EN 2024, les chiffres nous montrent qu’un tiers des salariés sont concernés par un arrêt de travail. Ces derniers ont une durée moyenne de 20,3 jours : en 2019, ce chiffre était moins important (17,5 jours). Les salariés les plus touchés par ces dépôts d’arrêts sont les ouvriers, avec 58 % de personnes concernées (c’est 2x plus que chez les cadres), mais également un nombre de jours d’absence plus élevé que les autres catégories.

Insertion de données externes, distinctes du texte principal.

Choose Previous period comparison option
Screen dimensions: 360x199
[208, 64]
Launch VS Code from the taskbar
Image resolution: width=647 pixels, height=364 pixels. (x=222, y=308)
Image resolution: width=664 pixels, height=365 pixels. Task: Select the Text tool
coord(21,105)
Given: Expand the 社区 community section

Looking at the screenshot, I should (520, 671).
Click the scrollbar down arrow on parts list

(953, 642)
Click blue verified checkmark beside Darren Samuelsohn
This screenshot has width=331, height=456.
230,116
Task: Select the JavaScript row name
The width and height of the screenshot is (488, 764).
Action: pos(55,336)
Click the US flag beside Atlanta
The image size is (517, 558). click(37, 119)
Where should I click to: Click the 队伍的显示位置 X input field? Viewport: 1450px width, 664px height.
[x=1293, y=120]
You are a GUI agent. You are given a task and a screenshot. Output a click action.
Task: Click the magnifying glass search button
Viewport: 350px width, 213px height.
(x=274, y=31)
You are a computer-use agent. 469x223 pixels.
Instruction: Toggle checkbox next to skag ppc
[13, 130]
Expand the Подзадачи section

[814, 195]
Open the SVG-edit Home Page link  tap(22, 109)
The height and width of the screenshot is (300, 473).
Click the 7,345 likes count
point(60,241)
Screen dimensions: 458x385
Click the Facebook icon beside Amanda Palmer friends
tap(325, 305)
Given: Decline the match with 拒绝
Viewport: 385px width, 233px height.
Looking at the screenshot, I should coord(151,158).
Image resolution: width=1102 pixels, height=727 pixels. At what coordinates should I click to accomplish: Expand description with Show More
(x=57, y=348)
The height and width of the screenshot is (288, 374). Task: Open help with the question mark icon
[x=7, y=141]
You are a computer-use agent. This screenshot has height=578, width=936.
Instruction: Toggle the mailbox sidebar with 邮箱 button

Comment sont catégories ces arrêts ?
La grande majorité des motifs sont les maladies saisonnières (88,4%), ce qui explique les arrêts de courtes durées. En revanche, si la prévention s’est avérée plutôt efficace pour réduire de moitié les accidents du travail depuis 2019 : les troubles musculosquelettiques ne faiblissent pas. De leur côté, les troubles psychiques continuent eux aussi de progresser. La société de prévoyance IPECA, souligne que ces troubles représentent la cause d’un quart des arrêts longs en 2024 et que ce sont les cadres qui déposent le plus d’arrêt concernant ces derniers. Malheureusement, une nette augmentation des consultations de psychiatres chez les ouvriers est également constatée.